Timely demises. Expected ends. Prompt partings. Saddened swallows, with an insatiable taste for blood, swoop low over earth’s forgotten, least mourned cadavers. Filled with carnivorous intent, this feast, and a divine distraction from their ostentatious flights of calcified fancy. Jagged beaks tear and slash through the sallow, soft residue, sharpening themselves on what were once tender clumps of osseous matter that cosseted organs and provided a structural cohesion to an otherwise flimsy edifice. Strewn morsels of chewed flesh glisten and glide across luxuriously carpeted abodes.

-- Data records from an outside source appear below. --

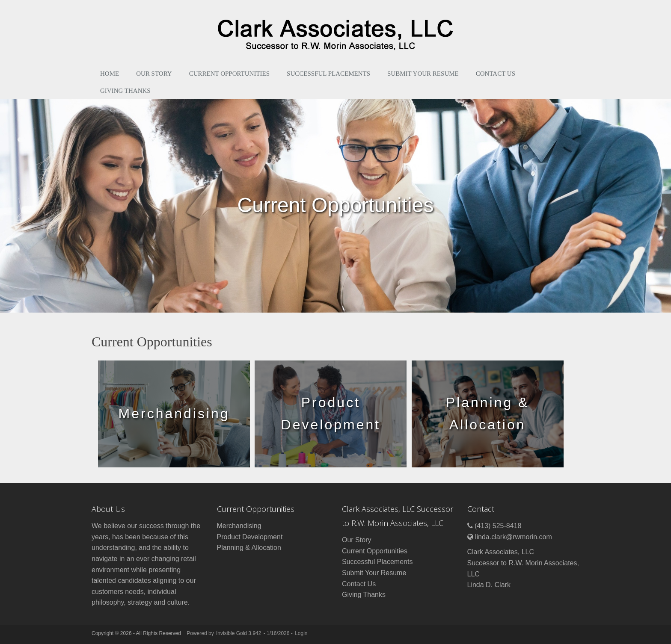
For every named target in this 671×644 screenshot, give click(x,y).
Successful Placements (328, 74)
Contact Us (496, 74)
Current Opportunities (229, 74)
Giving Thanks (125, 91)
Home (110, 74)
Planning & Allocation (249, 547)
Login (301, 633)
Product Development (250, 537)
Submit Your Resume (423, 74)
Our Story (154, 74)
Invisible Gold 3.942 (239, 633)
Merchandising (239, 526)
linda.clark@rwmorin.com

Hysterics Of Yore once shattered the harmonies of nature with brute force abstinence. They used to cowardly carp from the sidelines, denying and decrying the possibility of a future swathed in gentrified sustenance. Times have changed….tick…tock….tick…tock…People move on…Mrs Barabbas Cartland, bewilders with urgent regret lashing out at vague circumstances, yet ultimately ending on a note of dejected acceptance. “She died yesterday, for our sins, for our sisters in Clementine. She dies every day, for our sons, for our brothers in ermine…And she died when she did because she was old,” lead singer Sally Posh Larkers declares. Fay Wray Had To Go Before Hitting One Zero Zero is a shambolic turn of events; a lowly lament for King Kong’s one true love. The clattering Gone With The Hope summarises the life and times of Bob Hope in two words – ‘fickle splendour’. It heaves and hos up the stairs and through the chimney via a brittle harmonium-guitar freak out.
Timely Demises yearns and spurns the rituals the death. Hysterics Of Yore decided to stop chucking breezeblocks off motorway bridges. They wrapped their arms around a memory and relinquished their fear of life, celebrating its finite betrothal.